Michigan’s offensive line created consistent push, and the backs were good enough to make hay. Michigan was able to run the ball against the strength of MSU’s defense, the defensive line interior, well enough. More yards were to be had (and taken) on the edge, but running back Blake Corum’s second touchdown shows what Michigan did on the interior.
Michigan peels a tight end through the hole to seal an edge, and Michigan left guard No. 77, Trevor Keegan, absolutely mashes. By the time the linebackers can react, they are dealing with releasing Michigan blockers, and Corum is into the end zone.
Corum was delivered to the second level untouched on most runs, and when you factor in his ability to fall forward and break through contact seemingly every time...it seems a lot like the 5.0 yards per carry that Michigan averaged. So it goes.
Last year, Michigan got 146 rushing yards on 4.3 yards a carry against MSU. While that qualified as struggling for Michigan’s ground game in 2021, MSU’s win in that game obscured the fact that there were still yards to be had on the ground against MSU last year, and created unrealistic expectations about what MSU could be expected to do against Michigan’s rushing attack. In 2021, Michigan’s run game was limited, but “success” was not totally nerfing the Wolverines’ run game, it was forcing them into high-leverage third-and-long situations. Michigan still ran on over half of its first downs last year, and getting almost 150 yards of rushing is more than completely shutting a team down. This year, the dam broke a bit more, though not as much as many Michigan fans expected.
Lastly, I wanted to discuss the fourth-down stop (you know the one).
I was going to draw out an elaborate diagram showing what exactly went wrong, but its much more “meta” than simply bad assignment football (which, to be clear, it was). You simply cannot come out of a timeout and not have half of the offensive line not know the snap count.
Coleman absolutely whiffs on a linebacker at the top of the formation, and Tyler Hunt (No. 97) toward the bottom of the formation, gets his face crossed as bad as you will ever see. These two defenders meet at Jalen Berger (No. 8) in the backfield, where they are joined by the defender that Maliq Carr (No. 6) at the bottom of the formation, allows through. Lovely.

_DATASET EXCERPT_
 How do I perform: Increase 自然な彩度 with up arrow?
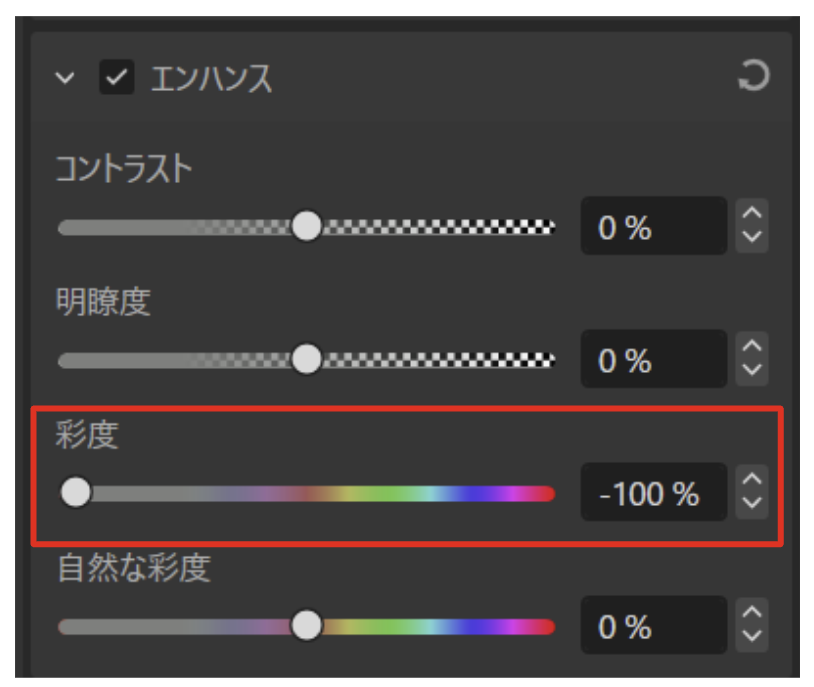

_CHALLENGE_
According to the football analysis, how many rushing yards did Michigan gain against MSU last year? The lines have nothing to do with the football analysis.

_SOLUTION FOR THIS EXERCISE_
146 rushing yards, on 4.3 yards a carry.